No es cuestionable el corte y recogida de la madera de guaconejo que se seca tras su muerte natural, ya que es la de mayor y mejor materia prima para ser procesada y exportada como aceite esencial.

Esto así porque la madera es usada en la madurez de su ciclo, estimado en 30 años, que es cuando posee las mejores calidades y cantidades de alcoholes, lo que no afecta la foresta.

A lo que sí nos oponemos es a la práctica de que los que transportan, comercializan y cortan árboles de guaconejo, a nombre de esos quehaceres ya mencionados, maten árboles al momento de la recolección de los secos y cuando vuelven al campo, encuentran secos a los que cortaron y los trasladan a otros usos, entre ellos, el carbón de destino al vecino país.

El pastor neibero César Matos llamó e hizo una responsable denuncia de unas extracciones de madera del guaconejo que el presenció, que eran sacadas desde dos lomas de la zona hacia la frontera.

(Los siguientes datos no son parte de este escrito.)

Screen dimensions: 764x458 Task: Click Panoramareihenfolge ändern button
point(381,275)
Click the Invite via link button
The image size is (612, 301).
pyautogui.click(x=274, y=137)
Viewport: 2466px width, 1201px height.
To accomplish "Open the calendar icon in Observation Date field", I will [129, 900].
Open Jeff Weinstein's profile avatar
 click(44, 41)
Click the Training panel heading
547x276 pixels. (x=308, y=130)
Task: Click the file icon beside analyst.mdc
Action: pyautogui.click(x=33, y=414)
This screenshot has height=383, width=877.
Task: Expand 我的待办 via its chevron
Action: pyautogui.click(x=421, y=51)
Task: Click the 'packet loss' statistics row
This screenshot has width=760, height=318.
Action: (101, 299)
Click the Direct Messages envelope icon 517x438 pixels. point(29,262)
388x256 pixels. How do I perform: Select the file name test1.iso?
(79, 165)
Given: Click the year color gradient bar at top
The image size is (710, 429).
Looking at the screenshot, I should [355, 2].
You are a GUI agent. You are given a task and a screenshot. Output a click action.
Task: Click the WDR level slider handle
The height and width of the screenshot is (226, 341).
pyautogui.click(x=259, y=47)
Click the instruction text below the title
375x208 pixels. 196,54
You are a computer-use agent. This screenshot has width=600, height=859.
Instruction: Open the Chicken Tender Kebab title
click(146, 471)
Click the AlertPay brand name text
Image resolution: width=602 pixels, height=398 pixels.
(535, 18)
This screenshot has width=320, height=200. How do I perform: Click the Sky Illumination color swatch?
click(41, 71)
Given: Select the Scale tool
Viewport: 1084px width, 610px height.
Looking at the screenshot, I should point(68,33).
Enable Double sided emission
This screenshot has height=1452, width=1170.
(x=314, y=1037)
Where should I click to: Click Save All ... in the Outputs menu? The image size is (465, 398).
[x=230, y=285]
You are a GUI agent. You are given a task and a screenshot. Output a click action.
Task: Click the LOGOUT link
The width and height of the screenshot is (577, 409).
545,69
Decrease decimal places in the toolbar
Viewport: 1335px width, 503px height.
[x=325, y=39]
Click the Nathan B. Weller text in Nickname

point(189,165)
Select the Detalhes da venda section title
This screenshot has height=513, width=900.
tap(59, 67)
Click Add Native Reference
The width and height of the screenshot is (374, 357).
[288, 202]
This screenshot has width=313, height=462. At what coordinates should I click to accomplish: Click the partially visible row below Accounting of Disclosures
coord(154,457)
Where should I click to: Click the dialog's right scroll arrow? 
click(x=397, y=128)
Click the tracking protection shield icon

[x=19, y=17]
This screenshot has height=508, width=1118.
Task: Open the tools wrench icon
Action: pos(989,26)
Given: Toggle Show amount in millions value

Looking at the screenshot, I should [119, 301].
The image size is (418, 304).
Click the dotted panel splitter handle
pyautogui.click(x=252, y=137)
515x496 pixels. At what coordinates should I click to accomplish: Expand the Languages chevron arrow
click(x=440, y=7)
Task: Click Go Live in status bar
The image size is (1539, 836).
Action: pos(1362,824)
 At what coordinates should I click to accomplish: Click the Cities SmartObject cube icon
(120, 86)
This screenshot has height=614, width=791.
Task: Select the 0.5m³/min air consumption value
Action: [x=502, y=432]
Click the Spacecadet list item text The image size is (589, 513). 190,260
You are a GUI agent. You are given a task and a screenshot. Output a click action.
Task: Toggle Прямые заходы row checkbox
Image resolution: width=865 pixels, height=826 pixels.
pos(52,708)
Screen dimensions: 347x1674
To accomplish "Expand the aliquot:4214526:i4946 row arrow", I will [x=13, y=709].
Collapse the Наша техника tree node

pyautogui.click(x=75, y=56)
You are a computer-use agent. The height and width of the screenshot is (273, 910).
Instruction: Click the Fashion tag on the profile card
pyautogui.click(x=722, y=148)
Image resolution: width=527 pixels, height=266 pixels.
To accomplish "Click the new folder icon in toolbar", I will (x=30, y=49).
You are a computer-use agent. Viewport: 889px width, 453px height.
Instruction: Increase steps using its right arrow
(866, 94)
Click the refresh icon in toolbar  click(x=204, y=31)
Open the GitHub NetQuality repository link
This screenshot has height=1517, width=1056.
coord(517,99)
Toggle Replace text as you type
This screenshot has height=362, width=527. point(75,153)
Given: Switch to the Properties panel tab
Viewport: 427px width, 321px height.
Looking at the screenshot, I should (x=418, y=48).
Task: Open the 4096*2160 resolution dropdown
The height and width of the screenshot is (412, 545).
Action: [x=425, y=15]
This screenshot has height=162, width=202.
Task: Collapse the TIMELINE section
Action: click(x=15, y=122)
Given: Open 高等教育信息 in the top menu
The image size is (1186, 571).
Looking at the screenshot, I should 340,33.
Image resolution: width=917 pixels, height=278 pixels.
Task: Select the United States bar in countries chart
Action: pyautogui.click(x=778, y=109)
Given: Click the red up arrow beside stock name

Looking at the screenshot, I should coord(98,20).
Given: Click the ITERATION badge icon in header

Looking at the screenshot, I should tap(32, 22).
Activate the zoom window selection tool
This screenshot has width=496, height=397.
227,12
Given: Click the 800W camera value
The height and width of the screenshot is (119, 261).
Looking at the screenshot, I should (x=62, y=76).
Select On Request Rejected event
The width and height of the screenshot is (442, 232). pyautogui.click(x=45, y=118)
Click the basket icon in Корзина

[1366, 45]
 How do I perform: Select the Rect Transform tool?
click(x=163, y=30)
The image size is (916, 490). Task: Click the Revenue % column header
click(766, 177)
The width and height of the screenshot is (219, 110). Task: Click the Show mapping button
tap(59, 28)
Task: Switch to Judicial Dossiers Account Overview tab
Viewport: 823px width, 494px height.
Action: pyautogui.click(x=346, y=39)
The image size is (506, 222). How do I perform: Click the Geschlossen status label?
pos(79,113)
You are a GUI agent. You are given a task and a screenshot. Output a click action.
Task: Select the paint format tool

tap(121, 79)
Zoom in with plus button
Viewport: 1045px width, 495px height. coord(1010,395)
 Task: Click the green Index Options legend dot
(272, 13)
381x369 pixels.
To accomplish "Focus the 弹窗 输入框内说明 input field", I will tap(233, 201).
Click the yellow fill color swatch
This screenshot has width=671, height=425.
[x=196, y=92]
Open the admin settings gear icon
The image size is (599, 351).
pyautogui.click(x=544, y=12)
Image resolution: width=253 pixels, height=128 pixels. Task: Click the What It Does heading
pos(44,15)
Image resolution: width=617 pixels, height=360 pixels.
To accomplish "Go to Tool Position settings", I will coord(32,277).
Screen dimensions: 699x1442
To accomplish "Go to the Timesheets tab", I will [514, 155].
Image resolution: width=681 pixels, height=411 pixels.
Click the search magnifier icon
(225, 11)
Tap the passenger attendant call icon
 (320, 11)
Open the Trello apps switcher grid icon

Es decir, para muestra, esto es más de un botón, ¡pues que se pase a la regulación y control por parte de las autoridades!

En la región Enriquillo, específicamente en las provincias Independencia y Bahoruco, frontera con el vecino Haití, existe la variedad Guaconejo (Amiris Alemífera), árbol endémico del país, aromático, usado para la producción de perfumes, tras la extracción de sus aceites, los cuales se utilizan en la fabricación de perfumes y productos de limpiezas, y su madera, de alta calidad y duración en la agricultura, en traviesas de rieles, horconaduras de viviendas, postería y su peor dispendio o uso, el carbón.

En el país, además de las cordilleras de Baoruco y la de Neiba, en las que hay este árbol y al cual se refiere la intención de este artículo, existe la “reserva científica Loma Guaconejo”, ubicada en el extremo oriental de la cordillera septentrional, donde se protegen 23.4 kilómetros cuadrados, esta reserva fue creada por el decreto 233-96, del 3 de junio del 1996, donde, de acuerdo a los informes, ha habido exitoso manejo, obtención de beneficios y conservación, tanto de ellos, como de los ríos.